Millions across the country are currently without access to mental health services, and we have been doing all we can to support them. Our programs offer psychosocial support to rural communities in Karnataka (Davangere and Gulbarga) and Odisha (Lakshmipur). We launched Frontline Assist, a free counseling service to support the mental health of India’s heroic frontline workers, who are an at-risk group reeling under significant stress.
Our mental health education efforts continue to gather momentum with the updated content of our adolescent mental health program, now delivered online through our partnership with Unacademy. Also, with the second cycle of our general physician training program focused on common mental disorders now complete, we have reached nearly 2,500 doctors, helping build the broader medical fraternity’s understanding of mental illness.

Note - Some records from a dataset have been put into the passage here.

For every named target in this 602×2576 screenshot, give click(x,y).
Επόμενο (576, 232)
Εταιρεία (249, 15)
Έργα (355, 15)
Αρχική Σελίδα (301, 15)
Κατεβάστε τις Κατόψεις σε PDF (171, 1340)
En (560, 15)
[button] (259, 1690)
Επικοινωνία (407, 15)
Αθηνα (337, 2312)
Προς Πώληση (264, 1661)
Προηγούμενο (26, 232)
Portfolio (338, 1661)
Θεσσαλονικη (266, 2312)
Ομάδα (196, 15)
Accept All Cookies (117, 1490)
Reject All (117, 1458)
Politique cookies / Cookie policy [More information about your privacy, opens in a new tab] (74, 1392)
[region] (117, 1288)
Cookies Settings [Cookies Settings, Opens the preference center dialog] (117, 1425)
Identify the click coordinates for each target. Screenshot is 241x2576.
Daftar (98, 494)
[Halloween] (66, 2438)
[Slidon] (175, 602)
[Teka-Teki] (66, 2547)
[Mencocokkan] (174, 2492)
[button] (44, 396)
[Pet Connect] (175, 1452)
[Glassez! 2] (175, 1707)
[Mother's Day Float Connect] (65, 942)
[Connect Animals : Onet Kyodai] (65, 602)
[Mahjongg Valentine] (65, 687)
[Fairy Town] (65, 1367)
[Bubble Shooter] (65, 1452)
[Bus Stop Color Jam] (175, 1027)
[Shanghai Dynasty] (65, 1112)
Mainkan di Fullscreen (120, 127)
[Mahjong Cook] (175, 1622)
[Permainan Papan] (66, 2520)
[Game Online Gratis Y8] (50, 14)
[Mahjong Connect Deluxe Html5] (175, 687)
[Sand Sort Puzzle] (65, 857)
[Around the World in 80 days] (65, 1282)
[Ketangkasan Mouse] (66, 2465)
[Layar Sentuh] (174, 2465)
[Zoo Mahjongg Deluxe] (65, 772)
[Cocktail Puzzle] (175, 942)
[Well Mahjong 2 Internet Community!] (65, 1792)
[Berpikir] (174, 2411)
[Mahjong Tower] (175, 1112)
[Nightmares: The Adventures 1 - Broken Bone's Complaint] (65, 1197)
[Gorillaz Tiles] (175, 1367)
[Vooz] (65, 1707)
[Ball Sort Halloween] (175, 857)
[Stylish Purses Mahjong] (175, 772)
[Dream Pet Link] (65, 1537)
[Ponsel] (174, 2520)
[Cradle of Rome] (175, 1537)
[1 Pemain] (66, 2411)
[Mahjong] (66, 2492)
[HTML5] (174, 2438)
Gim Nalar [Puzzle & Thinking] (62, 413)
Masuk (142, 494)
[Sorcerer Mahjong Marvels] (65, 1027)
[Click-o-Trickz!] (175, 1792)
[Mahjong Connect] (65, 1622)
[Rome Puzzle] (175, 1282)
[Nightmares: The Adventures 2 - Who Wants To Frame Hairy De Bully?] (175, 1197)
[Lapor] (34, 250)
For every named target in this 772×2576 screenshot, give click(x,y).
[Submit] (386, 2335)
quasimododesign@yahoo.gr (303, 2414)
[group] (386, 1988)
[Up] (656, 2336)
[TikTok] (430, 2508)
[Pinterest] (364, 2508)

A deeper understanding is essential to our goal of creating a more open, nuanced, and transparent mental health conversation in the country.
Despite the global crisis, sports continue to uplift our spirits, with athletes across the world and varied disciplines taking the field with courage and commitment and often spending time away from their loved ones. While commendable, this pressure to perform also has a dark side. The 2021 edition of the LiveLoveLaugh lecture series focused on the importance of mental health for athletes, urging authorities, society, and individuals to prioritize mental health. Released on World Mental Health Day and delivered by Abhinav Bindra, the first Indian to win an individual Olympic Gold, the lecture sparked a crucial conversation about the need to prioritize mental well-being at every tier of ability and performance.
Since research is a cornerstone of our work, an important milestone at the foundation has been the release of the 2021 study — How India Perceives Mental Health — a nationwide research exercise to explore our country’s knowledge, attitudes, and practices regarding mental health. Building on our findings from 2018, the study points out significant shifts in India’s perception of mental health, specifically in areas of treatment and perception of people with mental illness.
Working through this pandemic has reinforced our sense of purpose and given us immense belief in the power of our work. The support of our donors, partners, and well-wishers has been instrumental in our ability to execute our activities despite challenges. We are looking forward to making an even greater impact in 2022.